The computational resources required by atomistic simulations of biomolecular systems still limit their applicability to relatively short time and length scales, at odds with those typically characterising biological processes. By integrating out most of the microscopic degrees of freedom in favor of a description in terms of few sites interacting through effective potentials, coarse-grained (CG) models constitute a powerful instrument for broadening the class of accessible phenomena, at the same time providing accurate results [1]. Also an exact CG procedure, however, inherently comes at a price: a loss of information, quantified by an increase in entropy, arising when a system is observed through "CG glasses" [2]. Interestingly, this loss only depends on the mapping, i.e., the sites one employs to represent the system at the CG level, which are often a priori selected only based on physical intuition [3].
Several questions follow: how wide and diverse is the space of possible CG mappings of a biomolecule? Within this space, are there representations that minimise the information loss, and do these "privileged" mappings give hints on the underlying biological processes? In this work, we address these topics by first characterising the space of CG representations of a system through the definition of a distance between mappings.
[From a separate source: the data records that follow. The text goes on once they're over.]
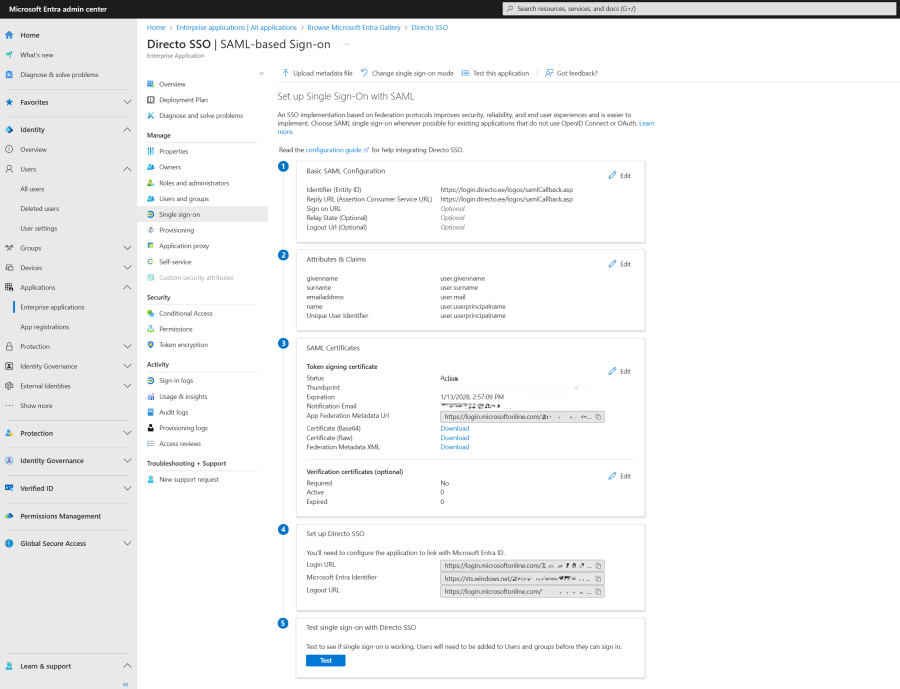This screenshot has width=900, height=689.
Task: Expand the Groups section in sidebar
Action: click(127, 248)
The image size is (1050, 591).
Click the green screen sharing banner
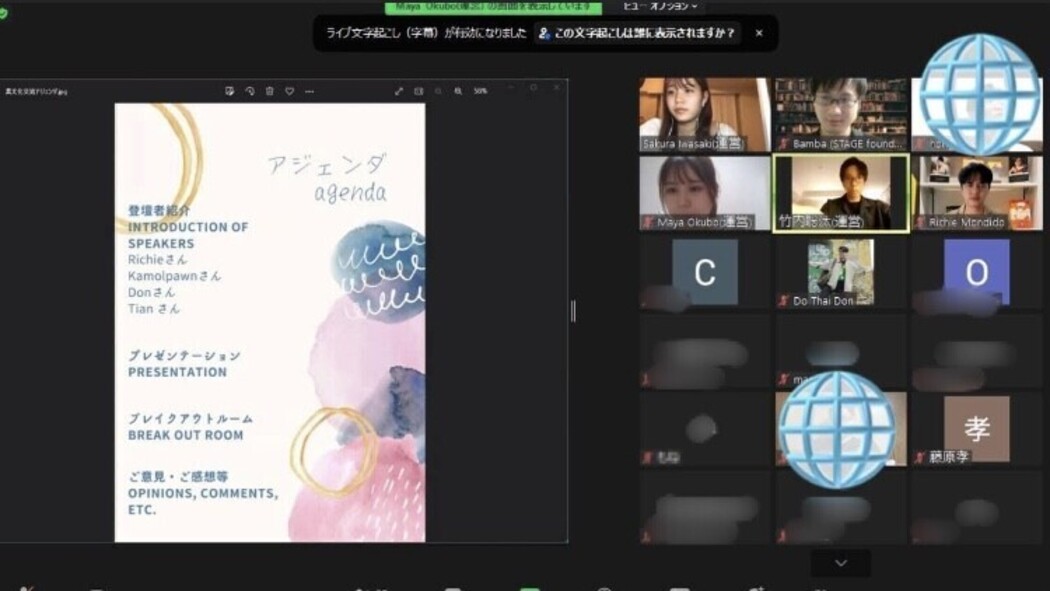pos(494,6)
Subsequently, we develop a workflow enabling to estimate the increase in entropy of a protein arising from CG'ing. Finally, we show that minimising this quantity over the space of possible CG representations suggests a connection between the biological relevance of a chemical fragment composing the biomolecule and the amount of information it contains [4].
[1] R. Menichetti, A. Pelissetto and F. Randisi, J. Chem. Phys. 146, 244908 (2017).
[2] J. F. Rudzinski and W. G. Noid, J. Chem. Phys. 135, 214101 (2011).
[3] P. Diggins IV et al., J. Chem. Theory Comput. 15, 648 (2019).
[4] M. Giulini, et al., J. Chem. Theory Comput. 16, 6795 (2020).